On Aug. 19, The New York Times published an op-ed titled “Stop Colleges from Hoarding Cash,” written by Victor Fleischer, a law professor at the University of San Diego.
Fleischer’s primary point is that very wealthy universities (he focused on Yale, and its $24 billion endowment) spend more money compensating their fund managers than they do on student scholarships and institutional grants—and even with this enormous endowment, Yale charges its students a total of almost $300 million (net of scholarships) for tuition, room and board.
As a remedy, he advocates requiring universities with endowments larger than $100 million to spend a minimum of 8 percent of their endowment annually. He believes that such a requirement would cause tuition increases to slow, and perhaps even reverse; would permit faculty to receive more research support; and would allow university facilities to be improved.
There is no guarantee that any of those things would happen. Wealthy universities would be spending more under his proposal, but whether that spending would go to the things Fleischer thinks are worthy may be wishful thinking.
Endowments vs. exemptions
Fleischer’s article prompted Scott Simon to focus on the topic of huge university endowments on his Aug. 22 Weekend Edition broadcast on National Public Radio, with Malcolm Gladwell as his program guest. Gladwell had been tweeting in support of the Fleischer op-ed, stating his view that very wealthy universities should not have tax-exempt endowments.
His reasoning was interesting. Gladwell cited a study that calculated the value of taxpayer-supported allocations, grants, and other forms of direct subsidy, as well as money that institutions don’t pay because of their tax-exempt status.
He noted that the annual amount of taxpayer support per student is $3,000 to $4,000 at community colleges; about $10,000 at public institutions; and $105,000 at Princeton, a figure he called “obscene.” Gladwell also said, “I don’t see why I should be subsidizing the $26 billion endowment of Yale so they can afford to spend half a billion dollars each year paying their hedge fund managers.”
Abby Jackson, in an article in Business Insider on Aug. 20, noted that Yale’s endowment has risen by 10 percent annually over the past five years, while operating expenses have risen at less than half that rate (4.43 percent).

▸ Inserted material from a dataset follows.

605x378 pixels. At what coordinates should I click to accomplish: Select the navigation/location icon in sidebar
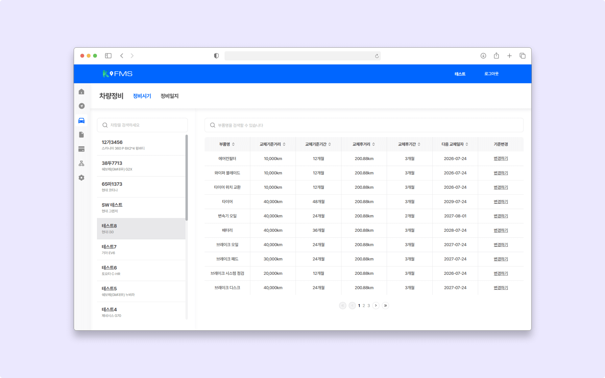click(x=81, y=106)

During that same time period, however, tuition and fees have risen by 4.78 percent annually. It is astonishing that Yale would choose to raise tuition so much at a time when its expenses were rising far more modestly than its endowment.
Wealth inequality among universities is promoting precisely the same reaction as wealth inequality has among families: envy, followed by anger.

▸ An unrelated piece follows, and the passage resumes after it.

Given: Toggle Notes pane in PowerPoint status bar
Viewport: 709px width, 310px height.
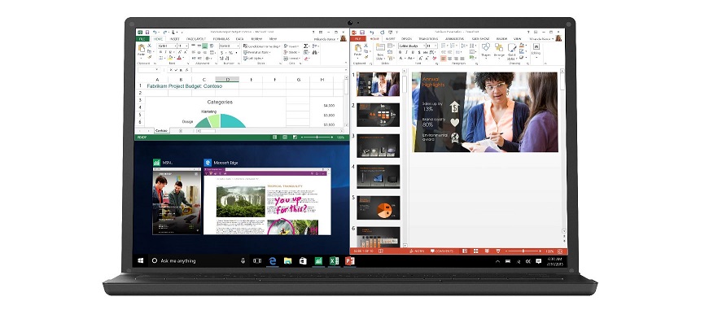Looking at the screenshot, I should click(417, 251).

Hillary Clinton has already made wealth inequality an issue for her 2016 presidential campaign, and she (and other candidates) are also seeking a solution to the rising costs, and associated debt, of a college degree.

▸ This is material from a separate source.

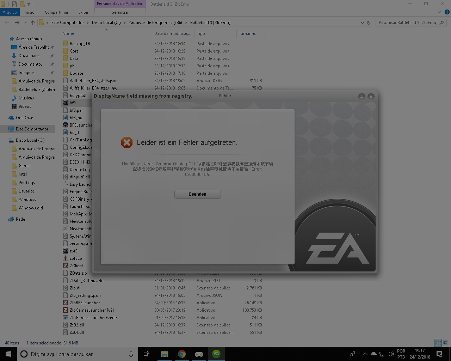
Task: Expand the address bar history dropdown
Action: point(362,23)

Whether among families or among universities, wealth inequality is an issue that must be addressed if America is to continue to have a strong and growing national economy. (See my blog for more on this subject.)
We are in danger of creating an environment where the “best” (meaning the wealthiest) colleges and universities are perceived to be reserved for those with sufficient status, money and influence.
Everyone else is effectively relegated to struggling institutions that cost too much yet that cannot provide sufficient financial aid to meet the needs of their students.
The belief that ambition and hard work will result in success is ingrained in the American psyche. We toy with that belief at our peril.
Donald J. Farish is president of Roger Williams University in Rhode Island.